In September 1997, I coordinated a project to bring a group of motivational speakers into prison for Make-a-Difference Day. The warden had given me a list of specific criteria each speaker needed to meet in order to gain entrance to the prison for that program. The first item on that list was: “No criminal record.”

I had volunteered in this prison for the past five years, and when I decided to coordinate this program, I had immediately thought of many potential speakers — including several former inmates. I had been especially excited about inviting one in particular to speak — Rick.

Rick had spent most of his adult life in prison. It appeared he was on the in-and-out plan. First he would be in, then he would be out — released just long enough to get himself sentenced to be in again. But two years earlier he had been released, and he had not returned. He had finally found a way to become successful in society. I was proud of him. I believed his story could help make a difference to the current inmate population in a way no other motivational speakers could. After all, Rick had been there, and now he was a success — on the outside.

So I asked the warden to make an exception. “Obviously, he has found a way to live successfully and responsibly,” I pleaded. “I’m sure his message could move these inmates like no one else’s.”

“Tell me the name again,” the warden requested.

“Rick,” I said, and I gave his full name.

“But Rick is in Booking right now — he was brought back in last night.”

I felt my heart drop. I must have been wrong. Rick wasn’t a success after all. He had been out of jail for two years — but now he was back. And probably for life. Hadn’t the judge warned him at his last sentencing? If he was arrested and convicted again, he would be sentenced to a life term as a habitual criminal.
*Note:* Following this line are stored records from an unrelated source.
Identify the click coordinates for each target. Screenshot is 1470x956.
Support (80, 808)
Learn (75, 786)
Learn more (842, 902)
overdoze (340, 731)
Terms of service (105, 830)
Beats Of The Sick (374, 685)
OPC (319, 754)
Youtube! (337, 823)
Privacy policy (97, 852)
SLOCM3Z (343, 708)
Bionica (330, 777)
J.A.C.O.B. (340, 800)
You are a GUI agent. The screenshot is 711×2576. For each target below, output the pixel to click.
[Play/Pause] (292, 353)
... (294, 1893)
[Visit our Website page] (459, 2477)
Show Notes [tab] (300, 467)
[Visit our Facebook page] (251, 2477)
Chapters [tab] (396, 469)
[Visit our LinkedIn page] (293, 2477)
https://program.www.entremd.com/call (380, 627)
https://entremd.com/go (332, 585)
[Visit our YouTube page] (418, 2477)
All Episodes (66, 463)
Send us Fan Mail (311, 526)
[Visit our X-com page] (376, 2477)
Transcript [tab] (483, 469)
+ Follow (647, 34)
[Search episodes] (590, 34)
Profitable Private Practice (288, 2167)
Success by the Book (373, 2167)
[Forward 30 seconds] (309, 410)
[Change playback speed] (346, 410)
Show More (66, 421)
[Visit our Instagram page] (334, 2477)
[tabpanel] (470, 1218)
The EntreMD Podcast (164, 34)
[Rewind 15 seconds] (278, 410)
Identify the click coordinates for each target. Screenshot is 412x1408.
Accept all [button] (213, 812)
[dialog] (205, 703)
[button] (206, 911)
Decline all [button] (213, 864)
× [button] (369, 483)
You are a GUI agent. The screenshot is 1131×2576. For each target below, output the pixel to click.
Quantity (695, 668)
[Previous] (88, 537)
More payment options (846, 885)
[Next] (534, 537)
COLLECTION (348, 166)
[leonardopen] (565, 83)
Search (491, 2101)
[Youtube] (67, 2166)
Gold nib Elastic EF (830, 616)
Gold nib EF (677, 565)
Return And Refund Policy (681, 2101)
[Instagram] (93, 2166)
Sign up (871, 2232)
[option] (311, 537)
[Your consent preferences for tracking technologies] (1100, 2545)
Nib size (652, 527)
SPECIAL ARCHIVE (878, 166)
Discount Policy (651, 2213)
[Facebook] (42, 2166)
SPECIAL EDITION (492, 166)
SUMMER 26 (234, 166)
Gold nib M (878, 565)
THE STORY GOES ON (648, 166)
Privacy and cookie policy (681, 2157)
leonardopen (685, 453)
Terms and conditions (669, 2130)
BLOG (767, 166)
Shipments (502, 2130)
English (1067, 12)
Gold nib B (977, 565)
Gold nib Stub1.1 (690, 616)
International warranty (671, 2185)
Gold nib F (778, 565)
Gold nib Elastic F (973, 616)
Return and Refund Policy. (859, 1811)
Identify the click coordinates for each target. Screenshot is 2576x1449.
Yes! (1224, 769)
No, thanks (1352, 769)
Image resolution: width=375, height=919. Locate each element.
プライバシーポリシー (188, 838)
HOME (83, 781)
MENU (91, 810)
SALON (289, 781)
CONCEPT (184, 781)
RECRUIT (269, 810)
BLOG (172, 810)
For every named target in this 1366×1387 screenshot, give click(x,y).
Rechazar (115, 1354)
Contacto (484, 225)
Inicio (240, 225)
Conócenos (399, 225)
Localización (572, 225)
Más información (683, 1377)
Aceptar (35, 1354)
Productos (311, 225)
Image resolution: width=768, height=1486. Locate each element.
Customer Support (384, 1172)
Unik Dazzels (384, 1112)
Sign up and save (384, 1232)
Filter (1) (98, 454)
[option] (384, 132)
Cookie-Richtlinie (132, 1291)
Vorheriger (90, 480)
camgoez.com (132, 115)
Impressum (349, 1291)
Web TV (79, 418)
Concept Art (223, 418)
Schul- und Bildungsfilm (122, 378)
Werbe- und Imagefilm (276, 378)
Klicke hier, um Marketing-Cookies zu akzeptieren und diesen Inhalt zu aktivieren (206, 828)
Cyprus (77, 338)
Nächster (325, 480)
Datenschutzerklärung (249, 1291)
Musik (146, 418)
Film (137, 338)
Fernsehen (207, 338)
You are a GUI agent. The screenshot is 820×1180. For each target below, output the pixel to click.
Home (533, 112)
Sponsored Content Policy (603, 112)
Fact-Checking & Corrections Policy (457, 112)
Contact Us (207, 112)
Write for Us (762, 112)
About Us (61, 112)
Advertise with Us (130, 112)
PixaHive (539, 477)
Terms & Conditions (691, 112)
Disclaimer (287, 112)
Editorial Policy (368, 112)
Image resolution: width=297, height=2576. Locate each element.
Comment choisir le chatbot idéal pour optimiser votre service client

I was beyond disappointment. Part of me felt like chucking it all. Make-a-Difference Day? Hummphh. Apparently, nothing made a difference. But I kept working at the arrangements anyway — halfheartedly.

A week later, I ran into Rick at the weekly meeting I sponsor in the prison. I was both happy and sad to see him. I greeted him with my standard big hug, and I told him how I felt.

“I was so sure you had made it! I was certain you were a success! What happened? I’m so disappointed.”

Rick’s answer surprised me: “But Tom, I am a success. In forty-four years, this is the longest time I have ever been out of jail. I was responsible! I paid my electric bills and phone bills — for two years! I have been clean, drug-free and sober for all this time. I did a stupid thing, yes. But that is nowhere near as stupid as the stuff I used to do. And I’m only sentenced to four months for a parole violation. Me? I can still walk with my head held high. I am a success.”

I’m not ashamed to tell you that the next thing he said brought tears to my eyes. “Please don’t be disappointed — so much of my success is because of you! The way you always showed up, week after week, and helped us put this program together. The way you always greeted me with a smile and genuine concern about how I was doing. The way you believed in me even when I couldn’t believe in myself. Maybe those couple of hours every week weren’t such a big deal to you, but to me, they were everything.”

He was right. He was a success. He was a success because he saw himself as one. Rick had changed.

The funny thing was, now that Rick was back inside the walls, I didn’t need any special permission to make him a speaker at the Make-a-Difference Day program. Maybe his parole violation actually served a greater purpose, after all. And as I listened to him, the truth dawned on me: Rick didn’t need to wait the four months of his sentence to regain his freedom. His perception of himself had already set him free.